By Jonathan Bues
Our editors’ third and final day at Geneva’s premier watch show brought them into contact with several of SIHH’s most technically sophisticated watches.
Highlights of day three included a grand reveal from Greubel Forsey, which this year presented its first ever chiming watch. Best known for their complex tourbillon watch escapements, this is Greubel Forsey’s interpretation of watchmaking’s most difficult-to-make mechanism, the Grand Sonnerie. The Grand Sonnerie is a feature that chimes the time at the beginning of each hour, as well as each consecutive quarter-hour. In addition to providing this aural information, the Greubel Forsey Grand Sonnerie is also a minute repeater. This means that it will chime the complete time, right down to the minute, when its owner presses a small button integrated into the watch’s crown. Ever the perfectionist, company co founder Stephen Forsey has been wearing a prototype version of this watch surreptitiously in the field for more than two years, only now deciding it was ready to go to market. While presenting the new timepiece, one of Forsey’s colleagues told us that the watchmaker left the feature enabled during a long flight, telling his neighboring passengers that the sound they were hearing was emanating from his cell phone, lest his secret get out.
A. Lange & Sohne
Routinely one of the most exceptional exhibitors at SIHH, A. Lange & Sohne has a reputation as a watchmaker that appeals to the collecting cognoscenti. Lesser known among non watch collectors, Lange, as the brand is affectionately known by its patrons, is not even Swiss, but German, hailing from the small village of Glashutte, which some refer to as “Little Switzerland.”

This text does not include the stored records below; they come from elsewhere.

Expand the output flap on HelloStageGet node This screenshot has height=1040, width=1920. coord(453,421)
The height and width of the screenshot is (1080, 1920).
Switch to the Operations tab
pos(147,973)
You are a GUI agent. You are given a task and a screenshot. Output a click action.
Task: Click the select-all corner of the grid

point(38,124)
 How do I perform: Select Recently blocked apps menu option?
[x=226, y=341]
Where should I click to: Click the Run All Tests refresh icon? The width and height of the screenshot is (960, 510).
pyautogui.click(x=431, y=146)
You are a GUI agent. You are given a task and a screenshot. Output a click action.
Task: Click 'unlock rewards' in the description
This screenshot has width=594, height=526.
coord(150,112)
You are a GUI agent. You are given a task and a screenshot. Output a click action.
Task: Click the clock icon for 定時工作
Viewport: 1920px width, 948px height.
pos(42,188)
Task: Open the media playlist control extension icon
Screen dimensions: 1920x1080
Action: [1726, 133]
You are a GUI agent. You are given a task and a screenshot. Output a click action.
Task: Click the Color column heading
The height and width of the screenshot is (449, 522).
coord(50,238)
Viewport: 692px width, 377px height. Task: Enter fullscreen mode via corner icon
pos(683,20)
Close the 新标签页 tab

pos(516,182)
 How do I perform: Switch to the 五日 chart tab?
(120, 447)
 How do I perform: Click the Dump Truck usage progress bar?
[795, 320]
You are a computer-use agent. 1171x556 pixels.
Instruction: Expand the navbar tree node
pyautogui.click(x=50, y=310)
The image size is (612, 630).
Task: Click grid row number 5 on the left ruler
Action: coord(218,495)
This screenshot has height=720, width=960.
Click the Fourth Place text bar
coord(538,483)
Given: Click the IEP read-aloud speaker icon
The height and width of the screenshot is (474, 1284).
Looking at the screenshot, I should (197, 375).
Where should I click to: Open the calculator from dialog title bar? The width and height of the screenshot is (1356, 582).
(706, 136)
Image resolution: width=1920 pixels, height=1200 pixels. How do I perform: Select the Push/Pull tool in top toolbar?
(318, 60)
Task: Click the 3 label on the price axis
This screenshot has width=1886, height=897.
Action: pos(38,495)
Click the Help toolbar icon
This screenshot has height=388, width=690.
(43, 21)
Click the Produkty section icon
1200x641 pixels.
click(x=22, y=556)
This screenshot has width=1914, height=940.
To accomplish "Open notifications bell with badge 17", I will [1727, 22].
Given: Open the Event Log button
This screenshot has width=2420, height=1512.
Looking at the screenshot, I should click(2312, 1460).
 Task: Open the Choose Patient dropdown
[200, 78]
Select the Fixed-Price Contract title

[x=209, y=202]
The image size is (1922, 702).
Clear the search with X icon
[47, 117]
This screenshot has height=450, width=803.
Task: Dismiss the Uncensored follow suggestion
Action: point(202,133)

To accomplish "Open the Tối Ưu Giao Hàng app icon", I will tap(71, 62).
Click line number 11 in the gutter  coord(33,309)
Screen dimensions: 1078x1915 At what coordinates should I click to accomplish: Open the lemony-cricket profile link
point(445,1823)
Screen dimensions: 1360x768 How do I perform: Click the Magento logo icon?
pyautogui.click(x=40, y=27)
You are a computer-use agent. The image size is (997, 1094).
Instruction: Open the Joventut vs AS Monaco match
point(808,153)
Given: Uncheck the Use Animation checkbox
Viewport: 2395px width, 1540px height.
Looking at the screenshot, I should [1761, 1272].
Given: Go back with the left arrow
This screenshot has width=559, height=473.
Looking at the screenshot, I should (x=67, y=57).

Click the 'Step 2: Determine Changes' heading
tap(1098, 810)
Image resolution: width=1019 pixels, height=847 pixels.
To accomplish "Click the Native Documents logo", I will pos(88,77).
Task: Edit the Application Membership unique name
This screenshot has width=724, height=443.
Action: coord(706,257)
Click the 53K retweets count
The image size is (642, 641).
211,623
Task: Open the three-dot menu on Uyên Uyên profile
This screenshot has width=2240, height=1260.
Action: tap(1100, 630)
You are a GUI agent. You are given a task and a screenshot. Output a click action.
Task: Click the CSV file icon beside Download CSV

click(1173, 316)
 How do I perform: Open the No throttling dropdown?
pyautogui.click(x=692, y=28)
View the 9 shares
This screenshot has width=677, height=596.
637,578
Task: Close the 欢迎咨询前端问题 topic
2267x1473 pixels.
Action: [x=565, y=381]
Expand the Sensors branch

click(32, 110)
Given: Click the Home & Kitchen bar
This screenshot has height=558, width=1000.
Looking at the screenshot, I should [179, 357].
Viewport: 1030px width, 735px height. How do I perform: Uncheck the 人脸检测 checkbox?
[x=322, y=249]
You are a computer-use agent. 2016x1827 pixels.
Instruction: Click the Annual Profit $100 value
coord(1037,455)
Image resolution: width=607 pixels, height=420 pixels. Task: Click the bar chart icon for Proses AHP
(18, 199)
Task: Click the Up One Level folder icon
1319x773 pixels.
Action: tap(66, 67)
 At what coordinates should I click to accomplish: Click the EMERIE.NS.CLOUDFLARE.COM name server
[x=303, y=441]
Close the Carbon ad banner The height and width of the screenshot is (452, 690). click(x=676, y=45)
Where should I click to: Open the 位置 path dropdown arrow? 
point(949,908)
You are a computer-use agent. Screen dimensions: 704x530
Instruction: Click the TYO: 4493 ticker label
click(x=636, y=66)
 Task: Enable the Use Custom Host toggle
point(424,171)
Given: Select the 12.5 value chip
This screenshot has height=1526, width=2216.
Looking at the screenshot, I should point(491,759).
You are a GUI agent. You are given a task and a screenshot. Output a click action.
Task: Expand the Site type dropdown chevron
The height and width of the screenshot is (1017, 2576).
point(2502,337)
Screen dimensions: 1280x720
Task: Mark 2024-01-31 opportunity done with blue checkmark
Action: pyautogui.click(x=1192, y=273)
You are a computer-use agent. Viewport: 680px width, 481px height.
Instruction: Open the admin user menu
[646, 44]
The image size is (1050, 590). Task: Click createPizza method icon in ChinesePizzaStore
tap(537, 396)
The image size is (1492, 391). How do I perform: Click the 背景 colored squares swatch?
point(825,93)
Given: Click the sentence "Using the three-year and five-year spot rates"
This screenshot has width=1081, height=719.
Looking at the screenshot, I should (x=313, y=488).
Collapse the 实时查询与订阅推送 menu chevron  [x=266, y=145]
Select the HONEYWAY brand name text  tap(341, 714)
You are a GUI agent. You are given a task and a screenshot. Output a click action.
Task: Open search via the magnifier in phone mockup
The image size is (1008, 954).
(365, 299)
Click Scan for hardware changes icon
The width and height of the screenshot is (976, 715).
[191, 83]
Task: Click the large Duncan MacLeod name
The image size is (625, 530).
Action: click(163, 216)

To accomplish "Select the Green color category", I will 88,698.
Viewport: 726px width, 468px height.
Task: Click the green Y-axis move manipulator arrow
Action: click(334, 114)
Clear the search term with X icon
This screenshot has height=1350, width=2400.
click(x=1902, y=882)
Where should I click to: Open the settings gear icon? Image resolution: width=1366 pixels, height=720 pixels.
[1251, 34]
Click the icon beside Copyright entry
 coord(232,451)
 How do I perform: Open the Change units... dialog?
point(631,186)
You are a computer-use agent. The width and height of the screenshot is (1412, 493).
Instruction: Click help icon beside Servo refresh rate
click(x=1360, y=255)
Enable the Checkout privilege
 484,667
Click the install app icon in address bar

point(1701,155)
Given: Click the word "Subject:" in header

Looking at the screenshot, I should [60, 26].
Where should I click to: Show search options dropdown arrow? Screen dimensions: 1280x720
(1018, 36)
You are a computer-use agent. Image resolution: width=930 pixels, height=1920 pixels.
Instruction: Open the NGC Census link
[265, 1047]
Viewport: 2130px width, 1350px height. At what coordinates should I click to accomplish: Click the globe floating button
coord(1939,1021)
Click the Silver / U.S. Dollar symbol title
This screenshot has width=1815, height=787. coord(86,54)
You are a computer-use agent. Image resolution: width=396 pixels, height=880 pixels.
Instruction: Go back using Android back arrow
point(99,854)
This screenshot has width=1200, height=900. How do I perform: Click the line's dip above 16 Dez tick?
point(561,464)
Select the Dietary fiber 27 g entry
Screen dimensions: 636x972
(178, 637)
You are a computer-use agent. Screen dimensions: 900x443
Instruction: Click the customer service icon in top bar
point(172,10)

This year, Lange presented an Annual Calendar watch in its 1815 range of dress watches. The annual calendar mechanism tracks the date through a complex series of gears that is programmed to understand that some months last for 30 days and others for 31. In practical terms, this means that the watch’s owner need only reset the date once per year, at the end of February. In addition to displaying the month and the date, the 1815 Annual Calendar also shows the day of the week and the moon phase via a meticulously hand-finished mechanical movement that makes this watch, available in white and pink gold versions, every bit as beautiful inside as out.
With its Innovision 2, Ulysse Nardin presents the latest developments from its industry-leading R&D department, which pioneered the use of silicon in watchmaking in 2001 with its provocatively named Freak. The Innovision 2 boasts a number of technical improvements over previous Ulysse Nardin watches in its escapement alone. These include a silicon constant force escapement which ensures that the watch runs just as accurately when it’s fully wound as when it’s nearing the end of its power reserve. The Innovision 2’s oddly shaped balance wheel features a number of paddle-like extensions that radiate from its center. These, the company says, are shaped in order to create positive air friction, which reduces turbulence and discrepancies in the watch’s precision.